• 万が一のことを考えれば大切だとわかってはいるけれど、
    なんだか難しくて、自分がどんな保険に入っているのかすら
    あやふやな方も多いのが、「保険」という商品。
    まずは自分の「保険」と向き合うためにどうすればいいのか、
    コープデリ保険センターの馬場さんに伺いました。

見直すことで見えてくる
今の「自分」

 これまで、「ライフステージ」と「リスク」というふたつの視点から、「保険」についてご紹介してきました。
 けれど細かな規約がたくさんある「保険」は難しくて、自分が入っている保険が今の自分に合っているのかどうか、またリスクに備えられているのかどうか、わからないという方も多いのではないでしょうか。私はコープデリ保険センター職員として、年間約150軒近い方々のご自宅へお伺いし、保険に関するお悩みをお聞きしてきました。そんな中で、いくつか参考になる事例をご紹介したいと思います。

若いご夫婦に必要な
未来への「安心」

 まずは30代のご夫婦の場合です。共稼ぎで、小さなお子さんが2人いらっしゃいました。ご相談いただいた時点ではアパートに住んでいましたが、お子さんのことも考えて、マイホームについても検討されているということでした。ご夫婦どちらも独身の時にすすめられた保険に加入していましたが、保障内容を確認してみると、ご主人の死亡保障が非常に低かったのです。これではご主人に万が一のことがあった時、残された奥さんとお子さんは非常に厳しい生活状況になります。
 また家を建てる場合、住宅ローンを組む際には、もしもの時のために「団体信用生命保険」への加入が求められます。これは住宅ローン専用の生命保険で、保険金の受け取り先は金融機関となります。例えばご主人の名義でローンを借りた場合、返済中にご主人がお亡くなりになったり、高度障害になった場合に住宅ローンの残金分が保険金として金融機関に支払われ、住宅ローンを清算することができます。死亡保障の額を決定する際に、これも非常に重要なポイントとなります。
 このご夫婦の場合、これまで入っていた保険が貯蓄性のあるものではなかったので、家を建てるタイミングに合わせて新しい保険に切り替えました。
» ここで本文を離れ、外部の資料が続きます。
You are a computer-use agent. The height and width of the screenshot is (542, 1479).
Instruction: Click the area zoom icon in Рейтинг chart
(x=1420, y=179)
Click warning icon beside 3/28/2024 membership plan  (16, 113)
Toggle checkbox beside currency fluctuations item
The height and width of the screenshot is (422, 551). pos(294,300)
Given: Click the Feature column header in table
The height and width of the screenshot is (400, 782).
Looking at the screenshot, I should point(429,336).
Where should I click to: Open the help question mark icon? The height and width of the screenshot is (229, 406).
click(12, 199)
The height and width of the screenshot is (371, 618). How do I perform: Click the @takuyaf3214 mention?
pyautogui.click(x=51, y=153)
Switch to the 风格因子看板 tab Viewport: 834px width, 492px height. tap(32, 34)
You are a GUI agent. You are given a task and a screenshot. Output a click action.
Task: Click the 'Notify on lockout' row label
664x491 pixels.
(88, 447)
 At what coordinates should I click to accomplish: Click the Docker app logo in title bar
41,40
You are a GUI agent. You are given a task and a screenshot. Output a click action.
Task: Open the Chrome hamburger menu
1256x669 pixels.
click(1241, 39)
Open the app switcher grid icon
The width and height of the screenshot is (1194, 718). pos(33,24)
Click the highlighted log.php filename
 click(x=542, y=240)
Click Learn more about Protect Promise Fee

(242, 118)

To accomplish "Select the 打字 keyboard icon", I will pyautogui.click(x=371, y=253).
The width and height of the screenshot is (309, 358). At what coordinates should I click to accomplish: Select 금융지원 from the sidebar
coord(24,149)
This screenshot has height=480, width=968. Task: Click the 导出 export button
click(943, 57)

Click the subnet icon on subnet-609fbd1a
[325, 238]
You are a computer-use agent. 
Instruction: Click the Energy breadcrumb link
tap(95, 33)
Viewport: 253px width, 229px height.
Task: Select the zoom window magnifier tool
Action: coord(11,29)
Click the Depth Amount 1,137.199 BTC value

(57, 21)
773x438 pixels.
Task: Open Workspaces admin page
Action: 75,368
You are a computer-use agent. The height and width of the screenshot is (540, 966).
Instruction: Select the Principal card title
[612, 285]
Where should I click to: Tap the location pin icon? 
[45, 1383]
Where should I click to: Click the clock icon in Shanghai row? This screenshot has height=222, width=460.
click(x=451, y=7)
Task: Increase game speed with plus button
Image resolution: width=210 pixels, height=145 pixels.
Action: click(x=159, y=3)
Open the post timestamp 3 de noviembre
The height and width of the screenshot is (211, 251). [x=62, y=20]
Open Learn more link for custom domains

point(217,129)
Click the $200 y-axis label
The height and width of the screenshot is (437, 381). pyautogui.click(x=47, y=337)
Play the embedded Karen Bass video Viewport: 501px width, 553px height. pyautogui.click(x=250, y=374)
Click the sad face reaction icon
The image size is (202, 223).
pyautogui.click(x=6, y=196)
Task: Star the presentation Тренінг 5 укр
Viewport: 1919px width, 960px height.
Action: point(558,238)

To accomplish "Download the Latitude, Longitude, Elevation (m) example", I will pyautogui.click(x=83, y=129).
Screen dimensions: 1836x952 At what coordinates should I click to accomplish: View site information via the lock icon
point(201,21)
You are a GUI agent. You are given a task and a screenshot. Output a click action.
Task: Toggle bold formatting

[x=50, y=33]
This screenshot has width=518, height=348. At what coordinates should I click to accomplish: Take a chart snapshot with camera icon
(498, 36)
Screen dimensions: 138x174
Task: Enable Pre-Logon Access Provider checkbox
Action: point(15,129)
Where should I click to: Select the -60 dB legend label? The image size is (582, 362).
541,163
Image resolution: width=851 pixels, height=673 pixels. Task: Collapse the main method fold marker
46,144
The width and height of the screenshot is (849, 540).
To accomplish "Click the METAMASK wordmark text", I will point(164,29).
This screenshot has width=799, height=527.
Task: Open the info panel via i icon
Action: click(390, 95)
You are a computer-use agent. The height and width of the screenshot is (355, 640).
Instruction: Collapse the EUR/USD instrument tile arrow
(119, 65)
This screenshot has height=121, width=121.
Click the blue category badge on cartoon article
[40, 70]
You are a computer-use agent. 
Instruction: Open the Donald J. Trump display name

お子さんたちが成人するまでの生活費や教育費などの金額を試算した上でご主人の死亡保障額を設定し、奥さんには女性特約を付けるなど、医療保障を手厚くしました。その結果、ご家族のライフスタイルに合った保障になり、保険料的にもご満足いただける内容となりました。
 ご契約までに4回ほどご自宅におじゃましたのですが、奥さんに「自宅に来ていただいたので子どもたちを遊ばせながら、ゆっくり相談にのってもらえてよかった」と言っていただきました。お子さんが大きくなれば死亡保障も見直すことができることをお伝えしたところ、「状況が変わった時に、また相談します」とのこと。次にお伺いする時に、大きくなったお子さんたちに会えることを、今から楽しみにしています。

切り替えるまえに
もう一度、よく確認して

 続いて、50代のご夫婦です。お子さんが大学に進学され家計がかなり苦しい状況の中、更新で保険料が上がるので「なんとか保険料を抑えることができないか」というご相談でした。加入していた保険会社さんからも、保険料を抑えるために新しい保険に転換しましょう、という提案をされているということでした。
 そこでご自宅に伺って保障内容を確認したところ、予定利率の高い非常に良い保険だったのです。「保険」という商品は、予定利率によって保険料が決まるため、金利が高いときに加入した生命保険の方が保険料は契約者にとって有利です。平成元年ごろの保険の予定利率は、平均で約6・00%。平成5年ごろで約4・75%。現在は、1%ぐらいでしょうか。つまり、平成の初めごろに加入した保険は非常に有利なのです。
 ご相談いただいたご夫婦には、主契約については転換せずに加入し続けることをおすすめしました。また、保険料の負担を軽減させるために定期の更新部分を減額し、医療保険については解約して一生保険料が変わらないタイプのものを新たに契約していただきました。
 私たちが相談に伺う際に指針としているのは、「あくまでお客さまにとって最適かどうか」です。ご家庭の状況や保障内容を確認し、問題がない場合はご相談だけで終わることもよくあります。「詳しく教えてもらえてよかった」と言っていただけることが、私たちの存在意義だと思っています。
 「保険の転換」ということでいえば、保険会社さんから「新しい保険に転換しましょう」と言われたときは、すぐに返答せずしっかりと検討することが大切です。終身保険や養老保険など貯蓄性の高い(予定利率の良い)保険を解約して乗り換えてしまうと、お客さまにとって不利益となることが多いからです。
 日本は70歳以上の高齢者の医療費負担は1割と、社会保障制度がしっかりしていますし、高額医療制度や介護保険もあります。高齢者の方は一人で決めず、ご家族と相談することをおすすめします。

貯金は三角、保険は四角
どちらも大切です

 よく、「貯金は三角、保険は四角」と言われます(上図)。どちらも私的保障として大切であり、それぞれにメリット・デメリットがあります。貯金は自由に使えるお金であり、貯めた分だけ確実に実となりますが、万が一のことがあった時に必要な金額が貯まっているとはかぎりません。
 定期保険の最大のメリットは、加入した時点から、万が一の時にまとまった金額を受け取ることができるという点です。逆にデメリットは、一般的にお金は戻ってこないということ。「安心」を買っていると考えてもよいかもしれません。家庭の状況は人それぞれ。自分の暮らしをどう守るのか、一緒に考えてみませんか。